3. The National Certification Commission for Acupuncture and Oriental Medicine (NCCAOM), which certifies acupuncturists nationally; its programs are certified by the National Commission for Certification Agencies (NCCA). NCCAOM certification is contingent on completion of an approved educational program, completing the Clean Needle Technique (CNT) course, and passing the NCCAOM certification exams. NCCAOM certification, or in some cases passing the NCCAOM exams, suffices to demonstrate competency for licensure as an acupuncturist in 43 of the 44 states (plus the District of Columbia) that regulate acupuncture. (California has its own examination and certification process.).

Acupuncture regulation in the US began in the 1970s, prompted by an article by New York Times reporter James Reston. In 1973, Nevada became the first US state in the nation to authorizing the practice of acupuncture, and many states thereafter followed suit.

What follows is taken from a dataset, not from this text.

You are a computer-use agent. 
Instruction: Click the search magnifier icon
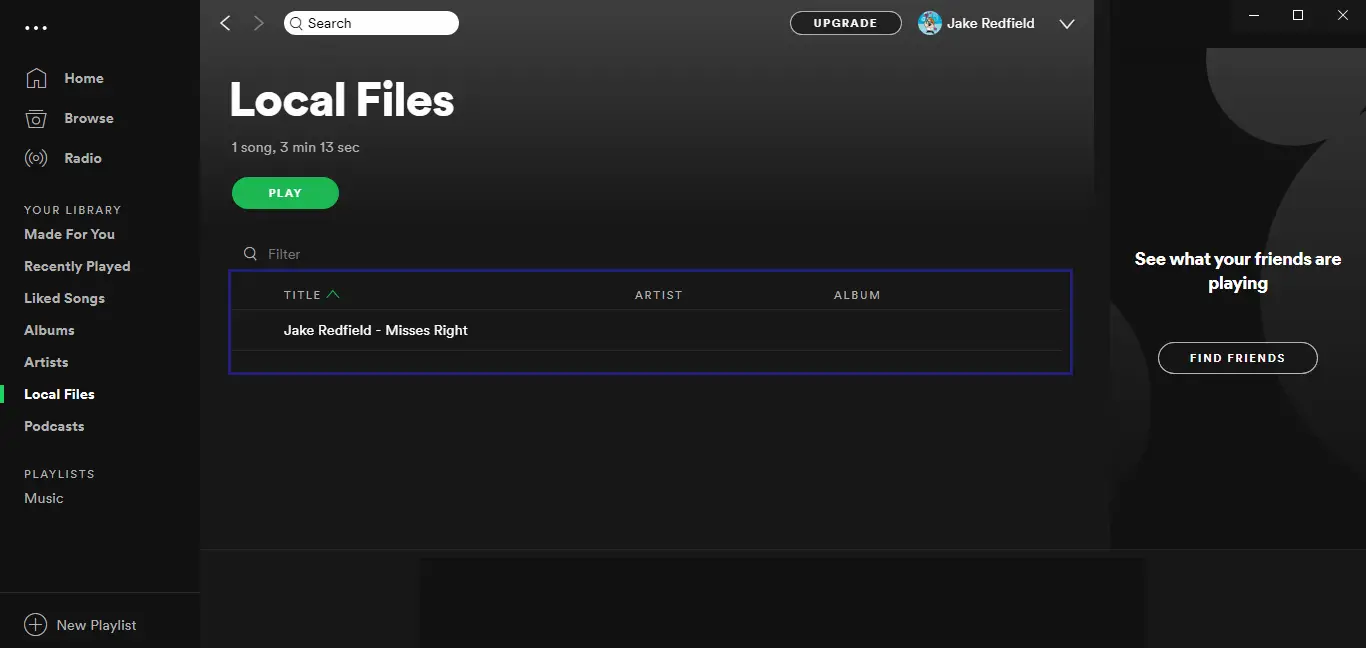(x=296, y=22)
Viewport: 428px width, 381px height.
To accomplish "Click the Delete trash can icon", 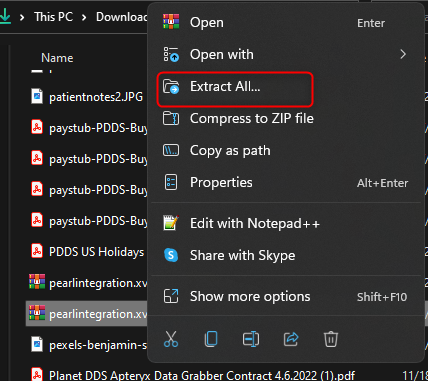I will [x=331, y=339].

The Food and Drug Administration first regulated acupuncture needles in 1972 as "investigational devices" and later recognized needles for acupuncture uses in 1996. In 1996, the Food and Drug Administration changed the status of acupuncture needles from Class III to Class II medical devices, meaning that needles are regarded as safe and effective when used appropriately by licensed practitioners.

As of 2004, nearly 50% of Americans who were enrolled in employer health insurance plans were covered for acupuncture treatments.

Physical therapists (PTs) in New Jersey must end their use of dry needling by the end of August, after the State Attorney General's office ruled that it was not part of a PT's legal scope of practice.